I was first introduced to Kiong Banh by Marc Vetri about 12 years ago and that introduction changed my life. I have to thank Marc for that. At the time, I was looking for a chef for Twenty Manning (now Twenty Manning Grill) and Marc said he knew “just the perfect guy”. Kiong and I met for coffee one morning and though he said very little, I knew he was my guy from the way Marc spoke about him and by the respect he showed him.  In an industry that has so many stresses, I was so lucky over that cup of coffee to have found such a good man to become my partner over these years. He has taught me so much.

Kiong has such a kind soul and is an incredibly patient man. He has taught me so much over the years on how to be calmer and not sweat the small stuff.  His kitchen alley door is always visited by former employees (usually around 4:30 when he whips up a huge staff meal – whether it be Vietnamese hoagies or bok choy and chicken) and he never looses his smile. He was the first person to turn me on to Sriracha and he has me believing that the way a door is hung in relation to the street traffic will bring good luck. So far, he’s been right about it.

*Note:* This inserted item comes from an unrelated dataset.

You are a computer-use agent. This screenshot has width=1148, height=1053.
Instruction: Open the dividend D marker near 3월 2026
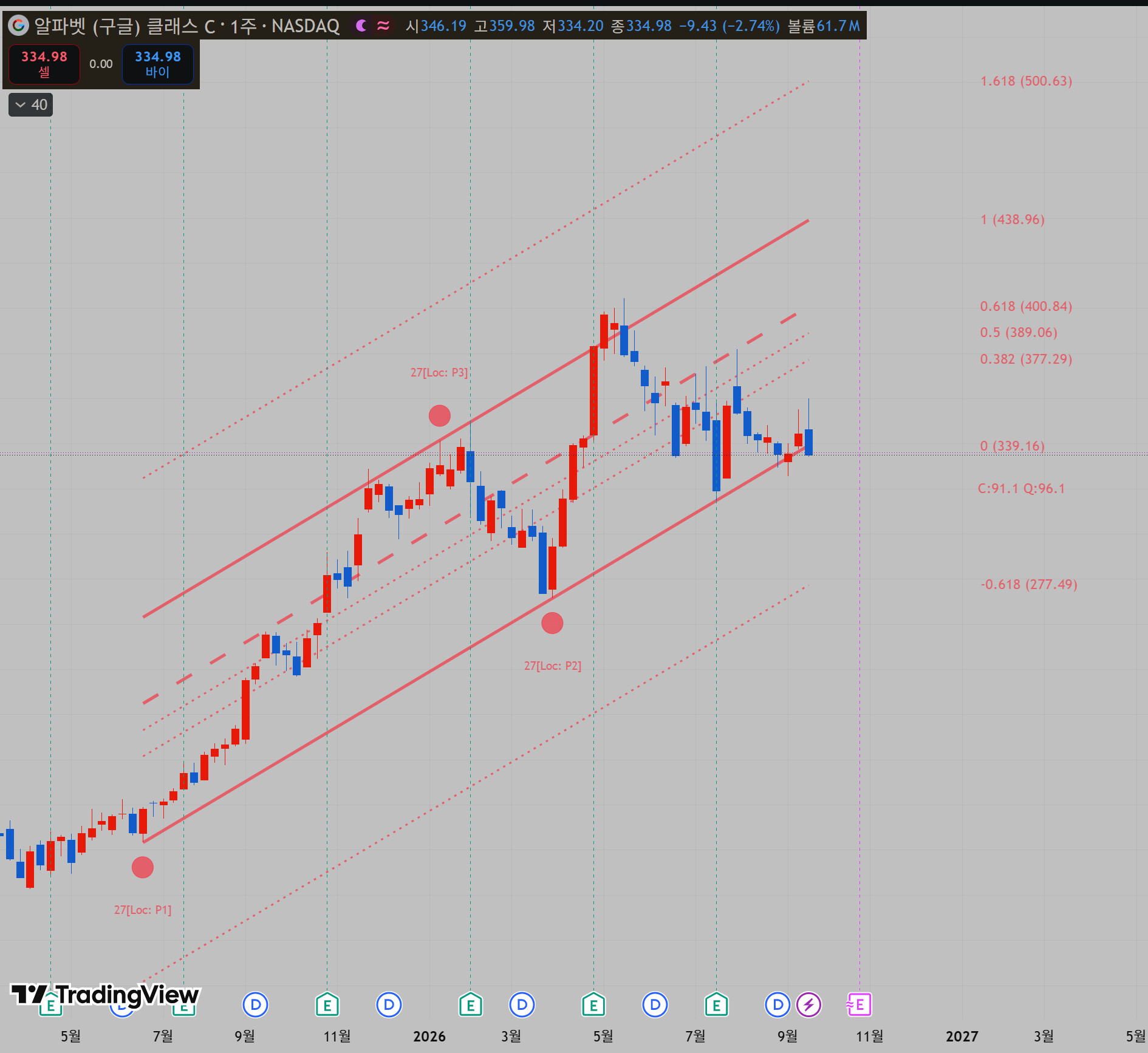522,1004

Last Saturday night, Kiong whipped up a menu of Vietnamese classics and let our guests do some of the “work” themselves. His loyal followers were there to hear about his Chinese-Vietnamese background and smell the herbs from his garden. And those who he’d never met were all smiles as they learned to – among other things – roll their own spring rolls and summer rolls.

His menu included:

  • Crostini with Pork and Chicken Liver Mousse
  • Vegetarian Spring Roll with Pickled Carrot and Daikon Salad
  • Lemongrass Bison Meatballs with Cabbage Slaw
  • Ahi Tuna Summer Roll
  • Vietnamese Grilled Chicken Tenders with Rice Noodles

Everyday, Kiong starts his day at the market (at 7am – after his 45 min jog) followed by a trip to the restaurant depot. He shows up at Twenty Manning Grill by 1pm- his clothes still freshly ironed after a morning that was filled with lifting. He changes into his immaculate chef coat 6 nights a week and greets the neighborhood like he’s the village mascot.

Kiong is the hardest working man I know, as well as a true friend and wonderful partner. He will be back on a cold night this winter to teach a Pho class so keep any eye out for that.